Due debolezze politiche e il peso degli estremismi
di Moni Ovadia
“l'Unità” del 11 luglio 2014
Il copione dell’ennesimo «conflitto» fra Hamas e il governo israeliano sembra volersi ripetere con le stesse ineludibili modalità e, in uno dei suoi aspetti, il più sinistro, lo fa già: l’atroce contabilità delle vittime. La colonna dell’attivo è popolata quasi esclusivamente dai civili inermi palestinesi. Già il bilancio delle primissime ore del conflitto lo prova inesorabilmente. Le fonti ufficiali israeliane di fronte allo scontro si esprimono con lo stesso linguaggio di sempre: «dalla Striscia di Gaza i terroristi di Hamas fanno piovere sul sud di Israele una pioggia di missili - di crescente gittata rispetto ai precedenti – noi difendiamo la nostra popolazione». Gli effetti collaterali? Colpa dei terroristi che usano i civili come «scudi umani». Traduciamo l’espressione «scudo umano» dal linguaggio militar-burocratico in quello del senso comune: qualsiasi donna, bimbo o vecchio che si trovi nei dintorni di un obiettivo deciso da Tsahal (l’esercito di Israele).
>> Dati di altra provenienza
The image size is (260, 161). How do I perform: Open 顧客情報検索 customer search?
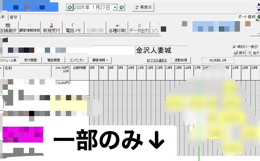(30, 28)
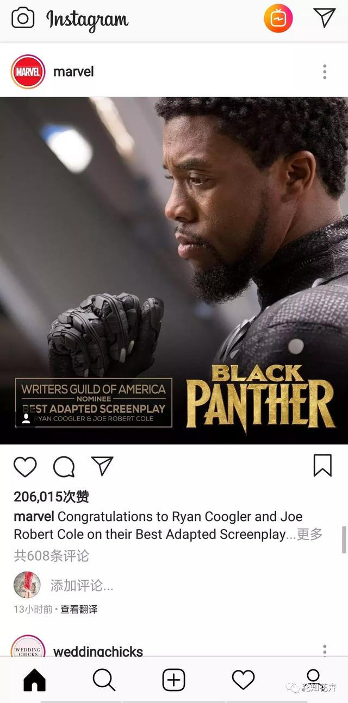Focus the 添加评论 comment field
348x703 pixels.
pyautogui.click(x=82, y=586)
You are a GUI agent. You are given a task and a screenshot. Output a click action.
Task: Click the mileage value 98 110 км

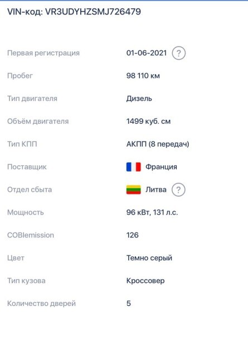click(143, 76)
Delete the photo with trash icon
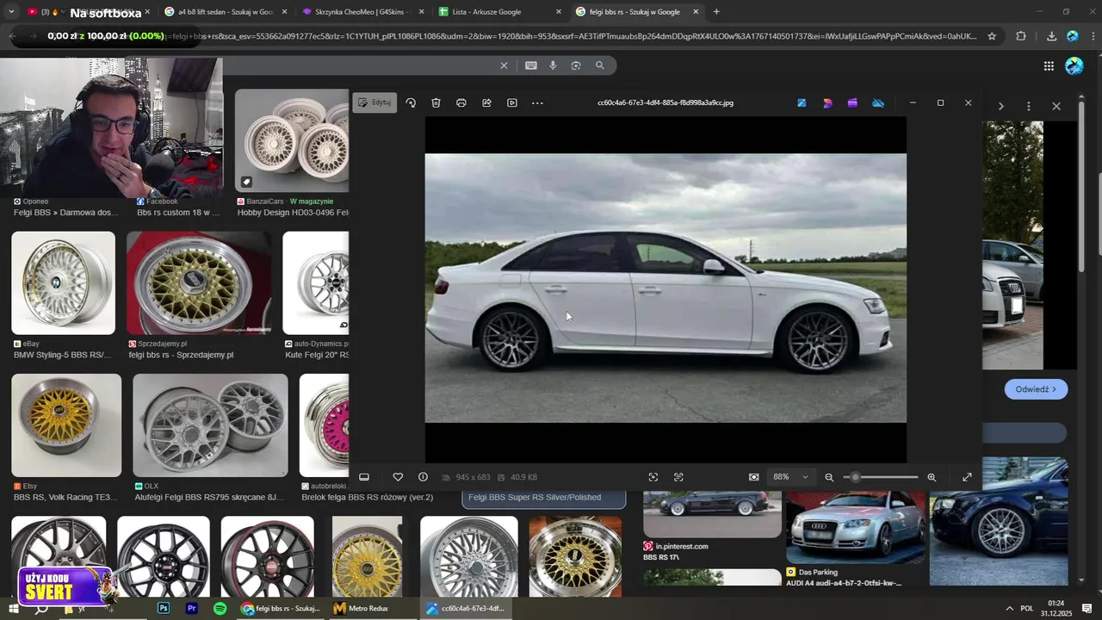 [436, 102]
Comunque il meccanismo della morte si reitera come negli episodi precedenti perché immutata resta la soverchia sproporzione fra le forze in campo: i missili di Hamas su Israele, ancorché più efficienti, fanno scarsi danni materiali e grazie a Dio non provocano vittime fra i civili, se non fosse così non osiamo pensare quali sarebbero le conseguenze dell’escalation. Il quadro politico tuttavia è notevolmente cambiato rispetto al tempo dell’operazione «Piombo fuso», come con sguardo pressoché unanime osservano i migliori analisti dello scacchiere. In questo frangente si confrontano due debolezze politiche, quella di Hamas che ha avuto una decisa caduta di ruolo, anche a causa della perdita del sostegno da parte dei Fratelli Musulmani, per le note vicende e quella del governo Netanyahu che non sa fare altro che galleggiare nello status quo deteriorandolo, senza un solo straccio di idea se non quella di sopravvivere salmodiando la frusta litania sicuritaria.
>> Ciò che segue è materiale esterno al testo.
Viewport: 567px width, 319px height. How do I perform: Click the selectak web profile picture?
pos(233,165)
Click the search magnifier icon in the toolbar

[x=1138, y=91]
In queste condizioni le agende di entrambi gli schieramenti sono condizionate dai reciproci estremisti. E tutto ciò in un contesto generale che, grazie alle guerre «umanitarie» degli Stati Uniti, sostenute dal miserabile spirito gregario degli europei, è esploso a frammentazione incendiaria vanificando ogni concreto progetto politico. Le guerre «umanitarie» tuttavia hanno indubitabilmente prodotto un cospicuo profitto: decine e decine di migliaia di morti civili innocenti, in particolare fra gli iracheni e gli afgani.
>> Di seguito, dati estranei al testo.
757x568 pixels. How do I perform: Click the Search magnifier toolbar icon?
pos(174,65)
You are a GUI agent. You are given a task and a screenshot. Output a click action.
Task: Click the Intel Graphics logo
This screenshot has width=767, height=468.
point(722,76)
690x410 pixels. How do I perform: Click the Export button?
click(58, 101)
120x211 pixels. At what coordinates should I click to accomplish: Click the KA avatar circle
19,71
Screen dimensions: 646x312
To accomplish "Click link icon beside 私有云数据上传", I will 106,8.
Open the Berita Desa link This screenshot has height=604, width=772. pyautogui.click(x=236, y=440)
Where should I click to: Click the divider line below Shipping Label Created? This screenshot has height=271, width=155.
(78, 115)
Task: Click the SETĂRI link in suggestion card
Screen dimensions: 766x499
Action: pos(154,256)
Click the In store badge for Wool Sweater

Ma soprattutto, i governi degli Usa - dal fallimento degli accordi di Oslo in avanti - hanno esercitato con effetti pratici e simbolici micidiali, un falso ruolo di mediatore fra israeliani e palestinesi con lo scopo di inscenare una sequela di finte trattative di pace. Ve le ricordate le Wye Plantation, le road map, vi ricordate i cocktail party di Rafah, di Eretz? Solo fumo da buttare negli occhi della asfittica e compiacente opinione pubblica e della grande stampa mainstream, nonché in quelli dei rappresentanti e dei funzionari della presunta legalità internazionale allo scopo di alleviare il complesso di colpa per avere consentito un’occupazione illegale perdurante da decenni e gravata dalla ingiustificabile colonizzazione di terre altrui da parte dell’occupante. Le amministrazioni statunitensi portano il peso di una gravissima colpa quella di essersi fatte passare, da oltre vent’anni, per mediatore quando sono stati sempre e solo parte in causa, totalmente appiattita sui desiderata del governo israeliano di turno. Questa menzogna è stata indirettamente una gravissima offesa ad un grande israeliano, Itzkhak Rabin, che per avere cercato di concludere una pace possibile ha sacrificato la propria vita per mano di un estremista del suo stesso Paese.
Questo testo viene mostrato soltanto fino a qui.